§ TEXTO DE ORIGEM
##########

A própria burguesia é muito heterogênea, a começar pelo fato de que países como o Brasil, por exemplo, possuem uma burguesia muito fraca em relação aos países imperialistas, caso dos Estados Unidos, por exemplo. Em estados como o brasileiro, apesar de existir uma burguesia nacional, quem comanda de fato é a burguesia imperialista. É isso que leva León Trótski a dizer que as burguesias de países atrasados, que não chegaram de fato ao nível de desenvolvimento capitalista, são burguesias semioprimidas e semiopressoras, ou seja, são oprimidas pelo imperialismo e oprimem as classes sociais menores dentro de seu Estado.

##########

§ Entradas salvas
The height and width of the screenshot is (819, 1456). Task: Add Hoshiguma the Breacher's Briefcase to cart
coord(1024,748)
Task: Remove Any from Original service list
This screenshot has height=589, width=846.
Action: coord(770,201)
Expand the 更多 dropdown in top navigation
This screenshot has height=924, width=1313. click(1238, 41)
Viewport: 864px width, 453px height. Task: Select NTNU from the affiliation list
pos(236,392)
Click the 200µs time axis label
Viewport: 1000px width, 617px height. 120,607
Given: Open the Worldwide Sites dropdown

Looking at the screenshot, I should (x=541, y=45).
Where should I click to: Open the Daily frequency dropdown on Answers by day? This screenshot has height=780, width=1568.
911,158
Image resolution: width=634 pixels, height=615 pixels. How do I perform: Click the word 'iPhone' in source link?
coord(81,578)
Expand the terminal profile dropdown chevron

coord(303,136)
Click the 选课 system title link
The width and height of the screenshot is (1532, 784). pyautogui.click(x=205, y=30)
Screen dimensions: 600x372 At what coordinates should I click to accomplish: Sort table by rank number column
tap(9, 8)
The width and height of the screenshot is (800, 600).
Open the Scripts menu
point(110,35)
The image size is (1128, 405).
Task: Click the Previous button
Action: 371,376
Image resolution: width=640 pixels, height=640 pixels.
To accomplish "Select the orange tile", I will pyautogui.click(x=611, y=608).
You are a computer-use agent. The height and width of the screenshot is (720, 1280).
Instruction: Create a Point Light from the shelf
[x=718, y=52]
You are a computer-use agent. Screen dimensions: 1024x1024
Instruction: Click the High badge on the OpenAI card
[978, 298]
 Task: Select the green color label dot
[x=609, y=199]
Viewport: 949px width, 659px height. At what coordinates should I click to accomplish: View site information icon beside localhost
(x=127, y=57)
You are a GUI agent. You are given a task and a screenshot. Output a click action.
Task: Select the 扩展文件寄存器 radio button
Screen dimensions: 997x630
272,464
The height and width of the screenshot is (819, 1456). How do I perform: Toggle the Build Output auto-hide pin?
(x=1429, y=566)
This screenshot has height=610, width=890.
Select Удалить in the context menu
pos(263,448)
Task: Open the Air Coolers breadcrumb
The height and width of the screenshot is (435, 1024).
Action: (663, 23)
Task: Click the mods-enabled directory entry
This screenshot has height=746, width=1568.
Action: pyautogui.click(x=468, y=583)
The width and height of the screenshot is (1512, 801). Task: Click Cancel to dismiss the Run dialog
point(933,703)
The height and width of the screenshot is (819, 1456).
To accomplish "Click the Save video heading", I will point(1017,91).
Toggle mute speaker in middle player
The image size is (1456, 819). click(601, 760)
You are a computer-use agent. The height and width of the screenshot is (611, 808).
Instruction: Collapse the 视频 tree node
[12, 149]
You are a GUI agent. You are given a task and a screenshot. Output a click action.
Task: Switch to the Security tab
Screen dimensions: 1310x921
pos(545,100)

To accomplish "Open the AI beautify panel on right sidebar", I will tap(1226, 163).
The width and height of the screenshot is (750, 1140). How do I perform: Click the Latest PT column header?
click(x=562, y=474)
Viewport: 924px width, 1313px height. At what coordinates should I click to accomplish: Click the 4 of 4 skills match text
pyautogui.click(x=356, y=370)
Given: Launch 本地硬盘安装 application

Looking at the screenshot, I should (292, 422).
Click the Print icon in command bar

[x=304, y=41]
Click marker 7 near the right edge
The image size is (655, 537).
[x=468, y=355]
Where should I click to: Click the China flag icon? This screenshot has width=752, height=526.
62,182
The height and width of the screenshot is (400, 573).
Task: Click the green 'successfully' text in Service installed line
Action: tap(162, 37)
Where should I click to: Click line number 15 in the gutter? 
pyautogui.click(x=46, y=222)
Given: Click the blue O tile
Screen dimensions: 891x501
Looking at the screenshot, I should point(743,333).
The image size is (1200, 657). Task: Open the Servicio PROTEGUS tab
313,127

##########

§ ENUNCIADO A
Segundo o texto sobre a burguesia, de que forma León Trótski qualifica as burguesias de países atrasados?
§ ENUNCIADO B
Transcreva do texto sobre a burguesia o trecho de "A própria burguesia" a "de seu Estado.".

§ RESULTADO A
Como burguesias semioprimidas e semiopressoras.

§ RESULTADO B
A própria burguesia é muito heterogênea, a começar pelo fato de que países como o Brasil, por exemplo, possuem uma burguesia muito fraca em relação aos países imperialistas, caso dos Estados Unidos, por exemplo. Em estados como o brasileiro, apesar de existir uma burguesia nacional, quem comanda de fato é a burguesia imperialista. É isso que leva León Trótski a dizer que as burguesias de países atrasados, que não chegaram de fato ao nível de desenvolvimento capitalista, são burguesias semioprimidas e semiopressoras, ou seja, são oprimidas pelo imperialismo e oprimem as classes sociais menores dentro de seu Estado.